Maximise Performance with Your CrossFit Grips: A Complete Guide

Why CrossFit Grips Matter

If you're doing pull-ups, muscle-ups, or toes to bar, your hands take a beating. That’s why CrossFit grips are essential. They protect your hands, reduce fatigue, and give you more time on the rig. But to unlock their full potential, you need to know how to use them properly.

In this guide, we’ll show you how to maximise performance, build grip strength, and choose the best grips for your CrossFit training.

1. Use the Correct Grip Technique

Grips are more than just protection — they’re a performance enhancer. Here’s how to use them properly:

  • Let the grips take the load: Keep the material over the bar to create a hook. This reduces strain on your forearms and helps you last longer in workouts.
  • Avoid over-gripping: Trust the grip to hold your weight. Over-gripping leads to fatigue and blisters.
  • Choose the right grip for your setup:
    • UltraGrip+ V2 – Best grips for smooth or shiny bars
    • HyperGrip+ V2 – Ideal for rough, chalky rigs and building grip strength

Quick tip: Not sure which to choose?
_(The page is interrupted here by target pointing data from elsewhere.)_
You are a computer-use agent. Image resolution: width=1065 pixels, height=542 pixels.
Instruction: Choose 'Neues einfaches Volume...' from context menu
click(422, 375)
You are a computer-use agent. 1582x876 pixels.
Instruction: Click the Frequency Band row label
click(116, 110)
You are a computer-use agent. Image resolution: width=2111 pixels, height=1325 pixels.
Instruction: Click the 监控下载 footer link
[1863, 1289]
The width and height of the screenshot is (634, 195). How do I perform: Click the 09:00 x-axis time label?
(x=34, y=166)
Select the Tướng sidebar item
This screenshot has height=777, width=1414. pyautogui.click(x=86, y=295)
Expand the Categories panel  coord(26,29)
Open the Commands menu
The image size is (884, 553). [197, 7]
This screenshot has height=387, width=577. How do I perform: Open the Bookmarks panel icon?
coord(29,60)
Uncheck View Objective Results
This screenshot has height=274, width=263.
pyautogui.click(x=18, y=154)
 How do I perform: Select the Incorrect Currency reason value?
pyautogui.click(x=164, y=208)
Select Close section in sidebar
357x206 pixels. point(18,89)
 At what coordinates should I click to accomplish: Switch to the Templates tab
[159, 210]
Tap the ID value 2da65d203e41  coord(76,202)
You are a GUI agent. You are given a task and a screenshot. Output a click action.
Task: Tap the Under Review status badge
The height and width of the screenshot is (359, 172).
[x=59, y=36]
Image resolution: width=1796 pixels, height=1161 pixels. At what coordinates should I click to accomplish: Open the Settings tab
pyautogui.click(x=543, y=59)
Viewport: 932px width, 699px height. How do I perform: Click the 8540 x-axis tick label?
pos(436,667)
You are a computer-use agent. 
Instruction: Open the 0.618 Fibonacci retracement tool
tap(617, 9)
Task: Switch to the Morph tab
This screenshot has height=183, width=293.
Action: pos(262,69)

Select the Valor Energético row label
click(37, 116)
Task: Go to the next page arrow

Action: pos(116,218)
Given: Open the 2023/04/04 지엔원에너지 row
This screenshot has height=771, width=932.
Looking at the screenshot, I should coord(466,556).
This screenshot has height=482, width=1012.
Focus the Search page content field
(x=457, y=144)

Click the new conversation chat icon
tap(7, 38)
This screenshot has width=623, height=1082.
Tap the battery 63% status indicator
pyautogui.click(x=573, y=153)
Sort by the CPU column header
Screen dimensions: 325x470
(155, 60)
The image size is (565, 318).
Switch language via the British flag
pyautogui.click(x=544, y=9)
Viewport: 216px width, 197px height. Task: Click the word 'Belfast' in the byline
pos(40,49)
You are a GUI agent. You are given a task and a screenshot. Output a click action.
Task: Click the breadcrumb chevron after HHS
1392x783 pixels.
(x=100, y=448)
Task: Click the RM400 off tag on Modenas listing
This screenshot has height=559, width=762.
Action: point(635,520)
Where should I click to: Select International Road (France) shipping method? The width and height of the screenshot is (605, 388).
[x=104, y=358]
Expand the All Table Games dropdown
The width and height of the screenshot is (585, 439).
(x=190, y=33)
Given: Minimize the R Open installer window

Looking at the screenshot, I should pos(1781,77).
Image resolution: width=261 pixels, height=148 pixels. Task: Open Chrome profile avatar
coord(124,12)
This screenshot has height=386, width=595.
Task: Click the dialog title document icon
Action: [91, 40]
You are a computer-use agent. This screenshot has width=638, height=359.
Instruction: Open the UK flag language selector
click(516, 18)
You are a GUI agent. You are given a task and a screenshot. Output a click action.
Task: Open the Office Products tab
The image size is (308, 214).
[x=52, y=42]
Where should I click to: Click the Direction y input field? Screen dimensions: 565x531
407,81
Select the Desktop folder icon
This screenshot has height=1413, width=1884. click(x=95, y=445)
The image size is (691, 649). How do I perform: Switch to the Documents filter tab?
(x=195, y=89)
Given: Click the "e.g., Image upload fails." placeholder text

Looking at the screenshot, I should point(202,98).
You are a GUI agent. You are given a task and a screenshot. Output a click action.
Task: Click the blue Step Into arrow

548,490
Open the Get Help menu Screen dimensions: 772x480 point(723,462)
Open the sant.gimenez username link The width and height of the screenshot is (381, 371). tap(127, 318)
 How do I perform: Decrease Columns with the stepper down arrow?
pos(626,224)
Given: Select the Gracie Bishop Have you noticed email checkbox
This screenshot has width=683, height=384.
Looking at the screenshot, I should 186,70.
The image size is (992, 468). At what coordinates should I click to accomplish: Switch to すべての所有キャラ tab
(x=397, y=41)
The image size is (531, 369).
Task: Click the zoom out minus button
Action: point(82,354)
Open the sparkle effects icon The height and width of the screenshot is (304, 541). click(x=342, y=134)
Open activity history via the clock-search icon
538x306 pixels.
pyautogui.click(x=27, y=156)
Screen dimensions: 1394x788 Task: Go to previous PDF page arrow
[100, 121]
Start with UltraGrip+ V2 for all-around performance, and add HyperGrip+ V2 when you're ready to level up.

2. Improve Grip Strength Outside the Rig

Even with the best CrossFit grips, your grip strength needs direct attention:

  • Add farmer’s carries, dead hangs, and barbell holds into your weekly training
  • Occasionally train without grips to condition your hands and boost raw grip capacity

This combo of training with and without grips builds stronger, more resilient hands.

3. Maintain Your Grips for Long-Term Use

Looking after your grips improves their performance and extends their lifespan:

  • Dry flat after each session to preserve the material and texture
  • Rotate pairs – use one set for daily training, another for competition or heavy volume
  • Store flat and out of damp environments

A fresh pair on comp day can make all the difference.

4. VOLT Athlete Insight: Philroy’s Grip Strategy

Philroy, one of our elite VOLT athletes, adapts his grip strategy based on training and comp setup.

  • In training, he uses HyperGrip+ V2 — ideal for chalky, rough bars and a great way to train grip strength
  • On comp day, he checks the rig:
    • Chalky bar? HyperGrip+ V2 is ready
    • Smooth, shiny bar? Nothing beats the UltraGrip+ V2

His advice? Own both. Be ready for any bar, any comp.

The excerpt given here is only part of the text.